Exercise details — Both the line below containing "Given: Edit the DLink DIR-3040 dataset" and the line containing "Task: Select the 施術済み column header", along with every line between them, should be repeated exactly; no other line belongs in the answer.

Data records —
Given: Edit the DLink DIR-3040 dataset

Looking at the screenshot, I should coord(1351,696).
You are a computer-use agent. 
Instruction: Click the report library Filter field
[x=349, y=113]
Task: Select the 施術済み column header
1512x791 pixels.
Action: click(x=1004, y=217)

--

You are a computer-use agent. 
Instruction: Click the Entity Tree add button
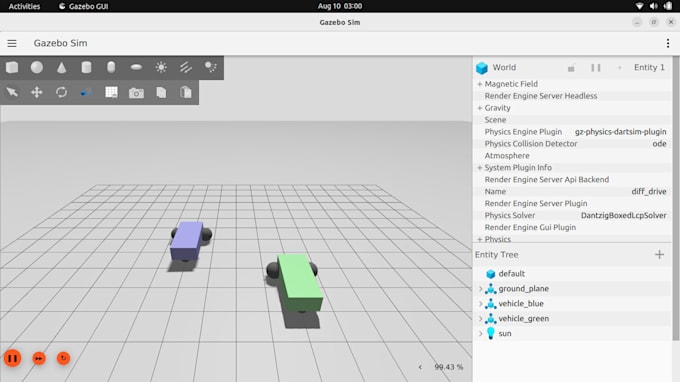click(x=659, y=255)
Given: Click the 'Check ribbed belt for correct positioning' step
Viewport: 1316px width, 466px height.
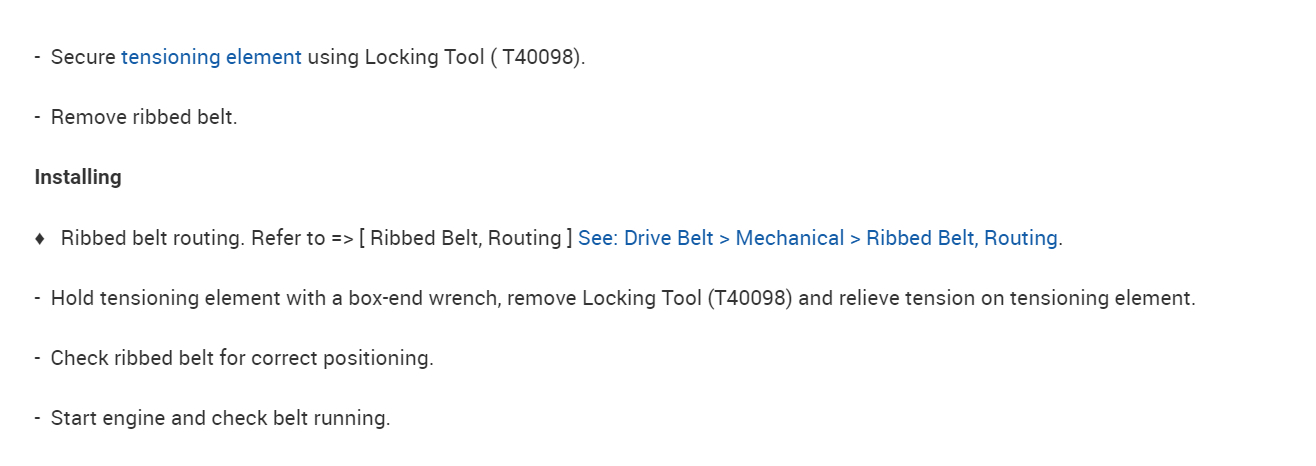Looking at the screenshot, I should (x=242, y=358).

Result of the task —
Given: Edit the DLink DIR-3040 dataset

Looking at the screenshot, I should coord(1351,696).
You are a computer-use agent. 
Instruction: Click the report library Filter field
[x=349, y=113]
Task: Select the 施術済み column header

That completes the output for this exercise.